I particularly like ideas like decoy: where consumers are choosing between two options, and a third option is introduced to create a bias. You often see this in cafés with a small, medium and large coffee offered. The large option costs just 50 cents more that medium, making the medium the decoy designed to make the large look like the best value. The end result: we end up upsizing (just as the café wanted us to).
What strikes me about these techniques is that they’re not just gimmicks but deeply rooted in psychology and social influence. As you read through them you can practically hear Maslow saying “See, I was right about people’s basic needs and the priority they come in!” These techniques work because they operate at three levels:
- They appeal to our hardwired responses, such as the fight or flight response, which are core to what makes us human;
- Our deep social needs like love, respect, popularity and belonging; and
- Our self-needs like self-worth, identity, pain avoidance, wealth, safety and survival.

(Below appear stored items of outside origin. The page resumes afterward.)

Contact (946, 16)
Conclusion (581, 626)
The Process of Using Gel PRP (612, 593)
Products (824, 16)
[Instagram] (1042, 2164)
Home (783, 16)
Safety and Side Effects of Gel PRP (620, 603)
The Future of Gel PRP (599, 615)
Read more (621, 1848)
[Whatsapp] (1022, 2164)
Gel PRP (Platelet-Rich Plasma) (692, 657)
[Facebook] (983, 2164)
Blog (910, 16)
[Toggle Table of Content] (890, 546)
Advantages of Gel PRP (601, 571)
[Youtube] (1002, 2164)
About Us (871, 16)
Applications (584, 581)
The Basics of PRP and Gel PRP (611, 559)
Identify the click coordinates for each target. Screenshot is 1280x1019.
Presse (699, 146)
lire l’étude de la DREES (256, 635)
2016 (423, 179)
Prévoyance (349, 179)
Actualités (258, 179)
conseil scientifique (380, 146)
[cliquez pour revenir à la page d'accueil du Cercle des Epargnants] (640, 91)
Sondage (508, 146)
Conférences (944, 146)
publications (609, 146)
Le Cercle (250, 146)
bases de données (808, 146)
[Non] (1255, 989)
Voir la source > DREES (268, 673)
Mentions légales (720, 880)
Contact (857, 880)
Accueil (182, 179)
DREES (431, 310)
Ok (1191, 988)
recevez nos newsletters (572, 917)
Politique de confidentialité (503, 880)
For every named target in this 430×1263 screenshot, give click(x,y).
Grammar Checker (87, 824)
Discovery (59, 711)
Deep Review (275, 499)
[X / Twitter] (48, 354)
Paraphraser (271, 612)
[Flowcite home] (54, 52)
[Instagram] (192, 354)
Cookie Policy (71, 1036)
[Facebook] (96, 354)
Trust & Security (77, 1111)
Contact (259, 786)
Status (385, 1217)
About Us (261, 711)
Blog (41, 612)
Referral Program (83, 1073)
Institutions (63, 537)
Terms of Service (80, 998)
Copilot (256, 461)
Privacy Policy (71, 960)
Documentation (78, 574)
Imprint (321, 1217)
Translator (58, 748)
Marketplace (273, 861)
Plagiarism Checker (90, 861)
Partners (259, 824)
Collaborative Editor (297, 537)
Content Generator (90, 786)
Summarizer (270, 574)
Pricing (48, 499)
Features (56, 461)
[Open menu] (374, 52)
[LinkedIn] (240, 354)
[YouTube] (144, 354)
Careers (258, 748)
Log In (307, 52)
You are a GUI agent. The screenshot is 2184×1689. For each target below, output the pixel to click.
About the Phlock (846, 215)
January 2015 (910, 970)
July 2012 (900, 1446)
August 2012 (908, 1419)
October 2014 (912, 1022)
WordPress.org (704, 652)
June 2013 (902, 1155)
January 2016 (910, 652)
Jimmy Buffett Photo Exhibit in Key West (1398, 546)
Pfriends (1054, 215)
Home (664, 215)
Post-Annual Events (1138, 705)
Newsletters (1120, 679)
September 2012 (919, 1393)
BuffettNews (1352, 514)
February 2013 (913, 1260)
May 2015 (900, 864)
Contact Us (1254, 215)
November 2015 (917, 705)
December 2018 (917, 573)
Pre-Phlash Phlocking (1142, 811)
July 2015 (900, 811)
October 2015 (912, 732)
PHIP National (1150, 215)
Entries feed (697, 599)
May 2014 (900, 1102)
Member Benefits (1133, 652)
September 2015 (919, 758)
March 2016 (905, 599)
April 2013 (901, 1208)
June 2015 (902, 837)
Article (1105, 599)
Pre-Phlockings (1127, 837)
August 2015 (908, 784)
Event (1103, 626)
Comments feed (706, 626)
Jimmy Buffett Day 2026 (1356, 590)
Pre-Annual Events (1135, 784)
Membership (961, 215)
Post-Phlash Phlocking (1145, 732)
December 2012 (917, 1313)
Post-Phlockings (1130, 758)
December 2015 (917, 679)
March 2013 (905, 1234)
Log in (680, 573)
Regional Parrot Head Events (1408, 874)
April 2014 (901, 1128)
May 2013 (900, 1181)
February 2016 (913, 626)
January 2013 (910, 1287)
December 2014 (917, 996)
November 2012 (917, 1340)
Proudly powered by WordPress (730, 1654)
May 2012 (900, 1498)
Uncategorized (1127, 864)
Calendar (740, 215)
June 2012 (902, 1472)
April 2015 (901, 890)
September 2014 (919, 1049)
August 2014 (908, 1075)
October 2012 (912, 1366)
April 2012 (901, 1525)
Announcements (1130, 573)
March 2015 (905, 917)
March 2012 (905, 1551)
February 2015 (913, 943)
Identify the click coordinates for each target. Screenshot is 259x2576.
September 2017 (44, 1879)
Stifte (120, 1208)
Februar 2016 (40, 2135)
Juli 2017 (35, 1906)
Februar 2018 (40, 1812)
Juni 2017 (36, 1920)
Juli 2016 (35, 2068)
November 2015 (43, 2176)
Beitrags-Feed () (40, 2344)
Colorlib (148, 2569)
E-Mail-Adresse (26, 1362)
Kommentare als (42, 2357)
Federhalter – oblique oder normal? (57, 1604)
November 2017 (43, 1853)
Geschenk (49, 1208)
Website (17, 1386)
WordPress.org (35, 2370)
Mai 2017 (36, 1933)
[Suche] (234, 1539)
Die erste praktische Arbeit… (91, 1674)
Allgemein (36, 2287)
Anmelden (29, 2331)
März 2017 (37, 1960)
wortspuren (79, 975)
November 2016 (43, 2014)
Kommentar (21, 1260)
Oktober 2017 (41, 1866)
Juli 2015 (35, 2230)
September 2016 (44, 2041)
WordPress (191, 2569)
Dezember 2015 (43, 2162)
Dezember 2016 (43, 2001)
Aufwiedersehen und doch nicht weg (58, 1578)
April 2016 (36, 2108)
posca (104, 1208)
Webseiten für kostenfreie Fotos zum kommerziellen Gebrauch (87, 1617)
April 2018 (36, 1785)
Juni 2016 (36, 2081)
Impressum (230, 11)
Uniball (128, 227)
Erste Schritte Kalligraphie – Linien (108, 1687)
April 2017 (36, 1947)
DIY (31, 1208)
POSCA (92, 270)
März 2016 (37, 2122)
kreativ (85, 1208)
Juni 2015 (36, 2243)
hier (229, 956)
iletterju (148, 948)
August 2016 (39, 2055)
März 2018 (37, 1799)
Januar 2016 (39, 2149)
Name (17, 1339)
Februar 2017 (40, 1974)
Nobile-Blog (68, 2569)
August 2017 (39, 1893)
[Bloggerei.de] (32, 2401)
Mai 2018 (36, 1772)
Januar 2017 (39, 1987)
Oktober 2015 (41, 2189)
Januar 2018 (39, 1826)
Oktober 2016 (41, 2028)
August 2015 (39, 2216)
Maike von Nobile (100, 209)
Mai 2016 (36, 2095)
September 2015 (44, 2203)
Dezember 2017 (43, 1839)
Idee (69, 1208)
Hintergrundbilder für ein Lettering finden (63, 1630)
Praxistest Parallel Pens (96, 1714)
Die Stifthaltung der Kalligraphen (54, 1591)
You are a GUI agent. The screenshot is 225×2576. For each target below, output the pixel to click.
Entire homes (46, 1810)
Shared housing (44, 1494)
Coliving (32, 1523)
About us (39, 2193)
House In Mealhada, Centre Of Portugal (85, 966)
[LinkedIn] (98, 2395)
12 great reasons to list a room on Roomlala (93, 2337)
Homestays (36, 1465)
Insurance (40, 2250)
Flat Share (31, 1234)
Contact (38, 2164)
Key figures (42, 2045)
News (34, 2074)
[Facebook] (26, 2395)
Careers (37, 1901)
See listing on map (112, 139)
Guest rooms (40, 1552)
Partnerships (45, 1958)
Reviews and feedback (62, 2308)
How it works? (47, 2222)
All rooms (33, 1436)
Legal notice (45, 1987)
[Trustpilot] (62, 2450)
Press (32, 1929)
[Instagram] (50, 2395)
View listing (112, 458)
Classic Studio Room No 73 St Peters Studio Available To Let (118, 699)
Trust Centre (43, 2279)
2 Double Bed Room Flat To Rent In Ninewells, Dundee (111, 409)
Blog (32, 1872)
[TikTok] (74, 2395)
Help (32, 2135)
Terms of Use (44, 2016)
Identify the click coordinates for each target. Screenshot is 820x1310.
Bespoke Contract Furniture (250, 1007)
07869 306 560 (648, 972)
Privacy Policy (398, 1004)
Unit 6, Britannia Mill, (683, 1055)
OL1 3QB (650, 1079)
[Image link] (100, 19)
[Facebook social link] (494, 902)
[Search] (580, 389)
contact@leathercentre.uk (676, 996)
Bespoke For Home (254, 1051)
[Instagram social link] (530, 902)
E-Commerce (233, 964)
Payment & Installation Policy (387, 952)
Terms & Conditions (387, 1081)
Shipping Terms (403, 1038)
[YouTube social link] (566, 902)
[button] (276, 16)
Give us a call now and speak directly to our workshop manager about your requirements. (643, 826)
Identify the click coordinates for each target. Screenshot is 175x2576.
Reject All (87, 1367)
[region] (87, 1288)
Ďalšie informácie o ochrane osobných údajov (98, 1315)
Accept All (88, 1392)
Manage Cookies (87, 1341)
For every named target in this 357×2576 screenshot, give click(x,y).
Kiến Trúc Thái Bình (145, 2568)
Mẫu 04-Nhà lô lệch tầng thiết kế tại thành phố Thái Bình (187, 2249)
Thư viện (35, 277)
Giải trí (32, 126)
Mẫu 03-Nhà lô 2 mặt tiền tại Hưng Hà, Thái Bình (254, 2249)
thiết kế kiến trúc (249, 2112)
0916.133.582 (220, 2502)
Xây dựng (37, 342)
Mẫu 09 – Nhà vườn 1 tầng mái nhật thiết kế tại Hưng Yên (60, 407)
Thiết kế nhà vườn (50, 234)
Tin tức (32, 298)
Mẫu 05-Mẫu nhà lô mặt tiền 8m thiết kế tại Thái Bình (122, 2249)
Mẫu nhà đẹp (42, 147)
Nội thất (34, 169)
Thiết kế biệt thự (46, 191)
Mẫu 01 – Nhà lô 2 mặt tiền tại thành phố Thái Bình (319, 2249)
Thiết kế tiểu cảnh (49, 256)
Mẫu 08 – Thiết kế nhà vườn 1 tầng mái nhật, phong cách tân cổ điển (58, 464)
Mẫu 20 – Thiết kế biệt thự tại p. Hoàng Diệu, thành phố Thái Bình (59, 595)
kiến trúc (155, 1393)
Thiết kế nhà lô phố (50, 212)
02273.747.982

When marketers use imagery and language that taps into these fundamental needs, resistance is futile. And our unconscious bias for attractive faces, symmetrical design or humourous copy means we don’t resist because we don’t even know we’re being persuaded.
The other thing that I like about these techniques is how they still apply today, even though the way we reach and engage audiences has changed. They work on websites, in video, on social media pages, in SMM and SEM campaigns, e-marketing and they still work just as well across traditional marketing and communications mediums.